Final Activity Report Summary - TRAPLETTISTRINGPHENO (Unification of elementary interactions of Particle Physics via String model building: string compactification with background fluxes.)

The description of the fundamental forces of nature is presently given by two phenomenological models. On one side, the electromagnetic and nuclear forces are described by the standard model of particle physics (SM). On the other side, gravity is described by general relativity, which is also the foundation stone of modern cosmology.

These two models are in good agreement with experimental observations; nevertheless they are incompatible in a theoretical sense. This and other reasons suggested the existence of a more fundamental unified theory, and the best candidate we currently have is the so-called string theory.

String theory states that the space and time we observe has ten dimensions, with the six additional spatial dimensions being wrapped on some internal space having very small volume. The way in which the extra dimensions are wrapped completely determines the properties of the physical laws observed from the four-dimensional perspective. Thus, we can have different phenomenological four-dimensional models depending on the properties of the internal space.

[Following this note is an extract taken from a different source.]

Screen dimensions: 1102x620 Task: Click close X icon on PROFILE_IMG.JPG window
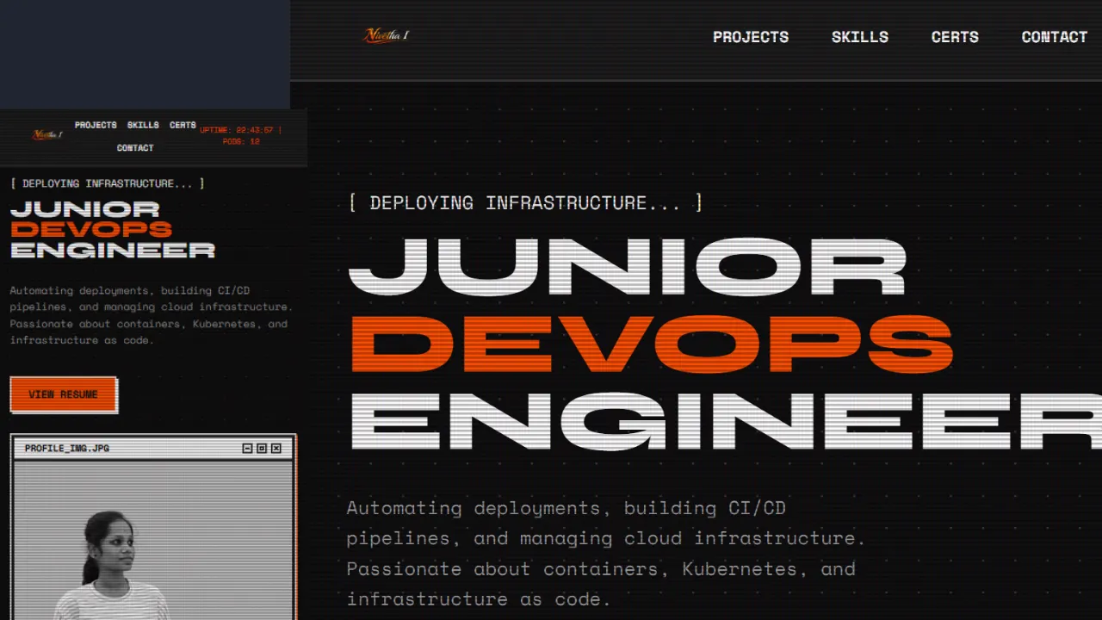click(276, 449)
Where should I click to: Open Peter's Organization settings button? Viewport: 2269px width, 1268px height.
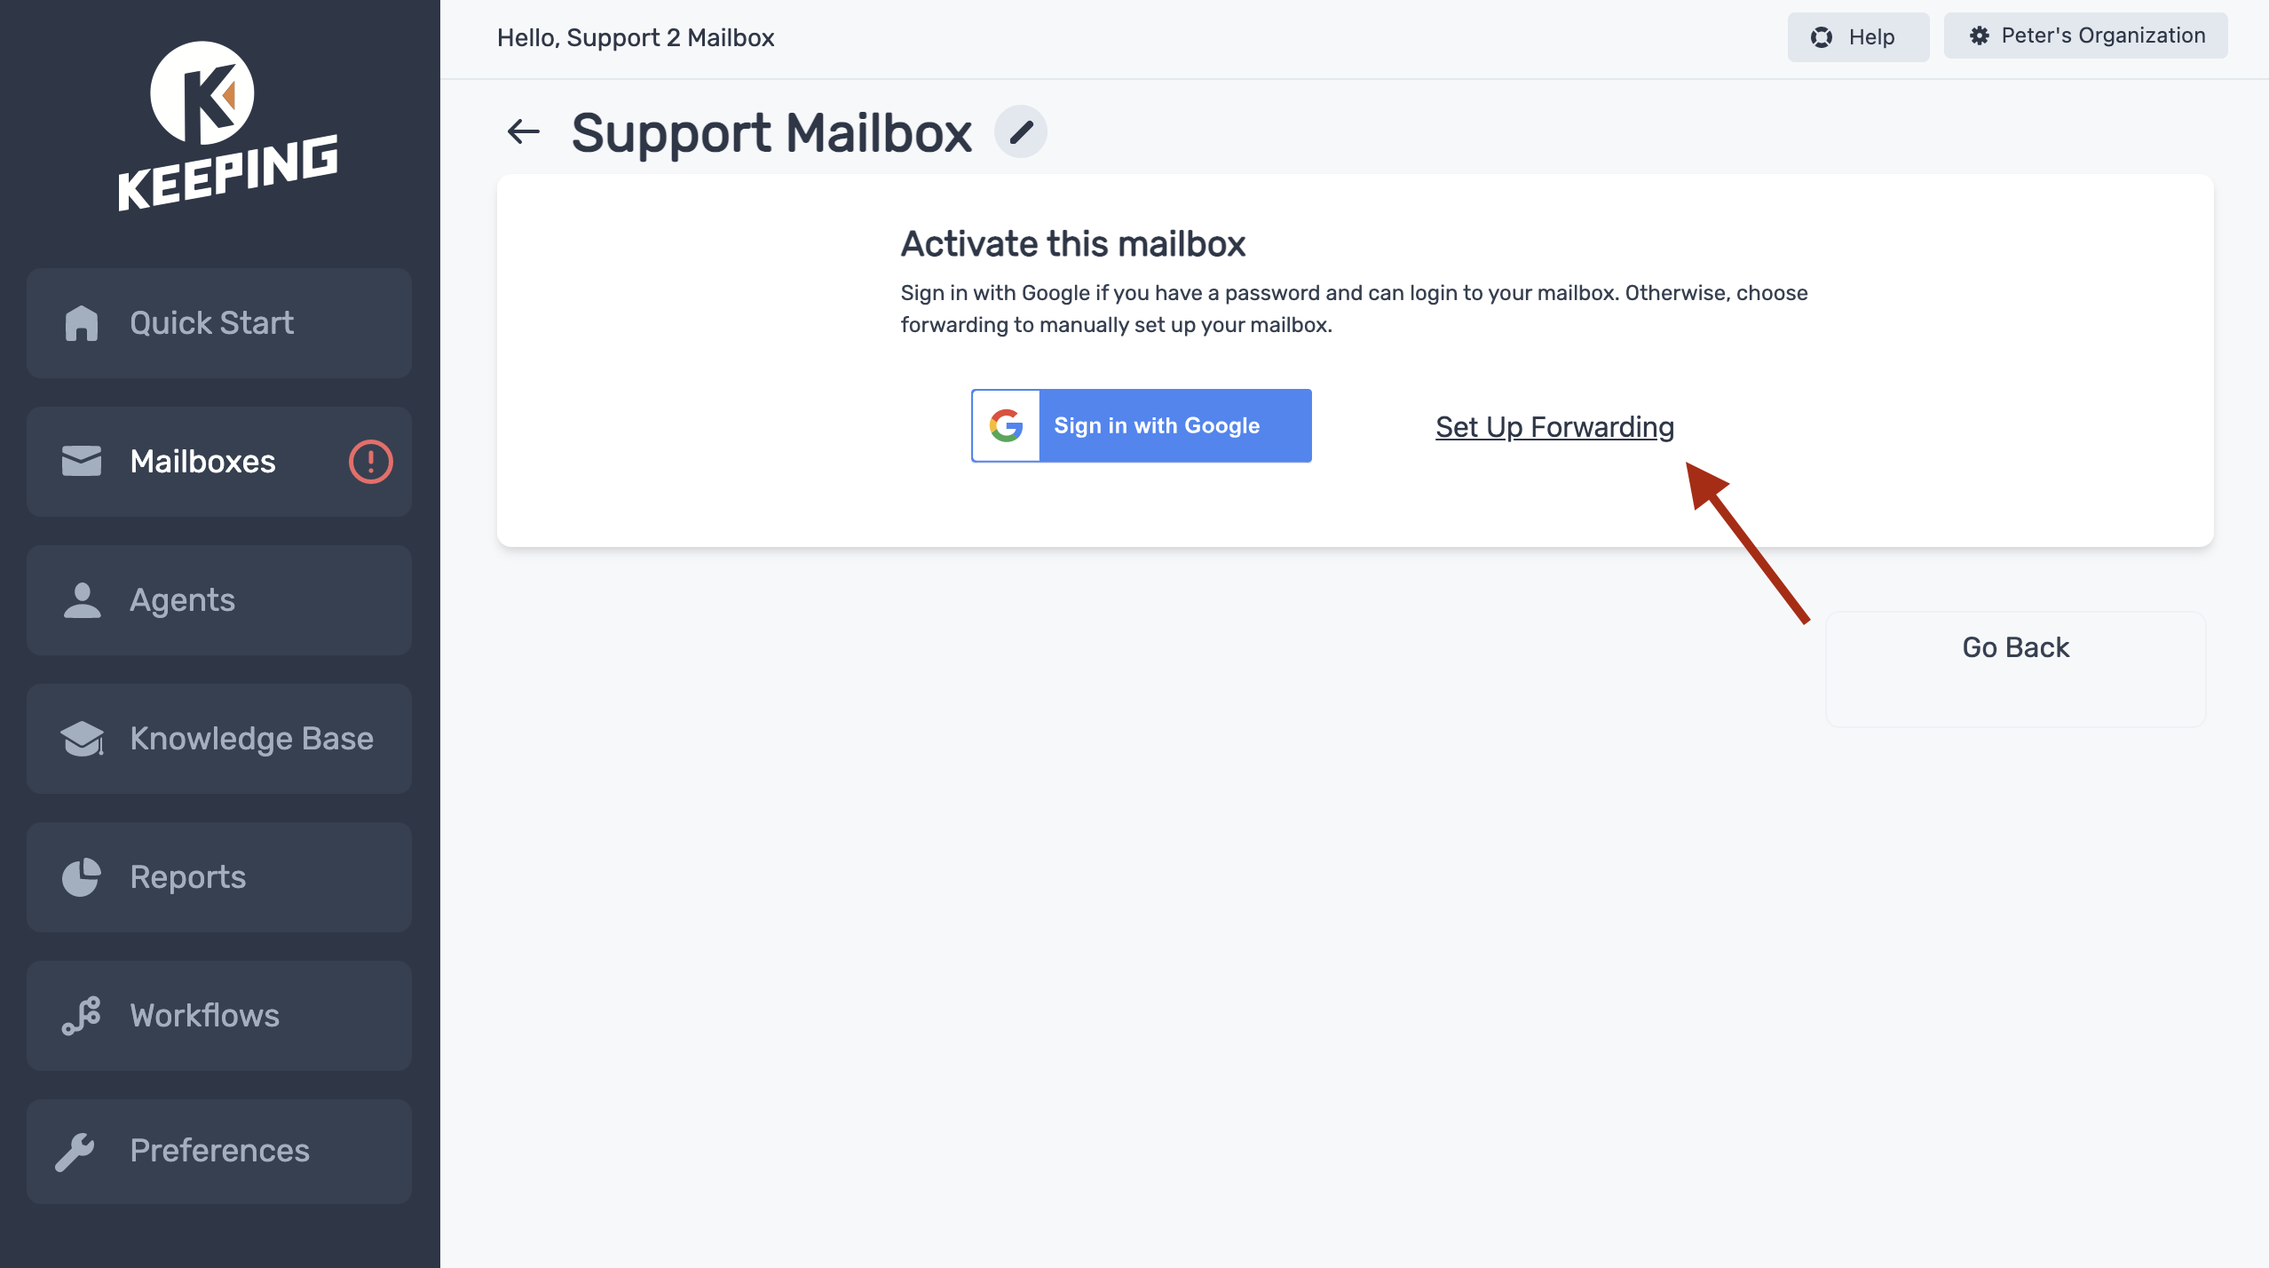click(2086, 36)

The task of string phenomenology, my research field, was to obtain phenomenological models from string theory by properly wrapping the internal dimensions. In detail, the aim of my research proposal was to obtain phenomenologically appealing models with the observed chiral spectrum or with a supersymmetric version of it, the minimal supersymmetric standard model (MSSM), where all the chargeless scalar fields, also known as ‘moduli’ fields, which arose generically in a string model, had a large mass. The proposed perspective in order to achieve this was to re-obtain orbifold models, where the MSSM spectrum was easily achieved, in the language of smooth Calabi-Yau compactifications, where moduli stabilisation issues could be faced in a more effective way, and finally face this last issue.

The task was accomplished to a large extent. We were able to describe smooth Calabi-Yau manifolds having the orbifolds as singular limits and reproduce orbifold models having the MSSM spectrum from this perspective. With this at hand, we expected to efficiently consider the issue of moduli stabilisation in the near future, in the dual language of F-theory model building that became accessible in the last years and proved to be particularly promising.

In parallel, the issue of understanding how supersymmetry (SUSY) could be broken in a string model and the phenomenological consequences this had on the models was faced. This issue was complementary to the previously described one, but was equally fundamental, since SUSY was needed as an approximate symmetry, to be broken at some intermediate scale, in order to explain the huge hierarchy between the Planck scale and the electroweak symmetry breaking scale. We considered this final issue using a bottom-up approach. We studied various possible field theoretical models which were considered in these years and examined which constraints occurred from the requirement that they could be consistently embedded in a string model.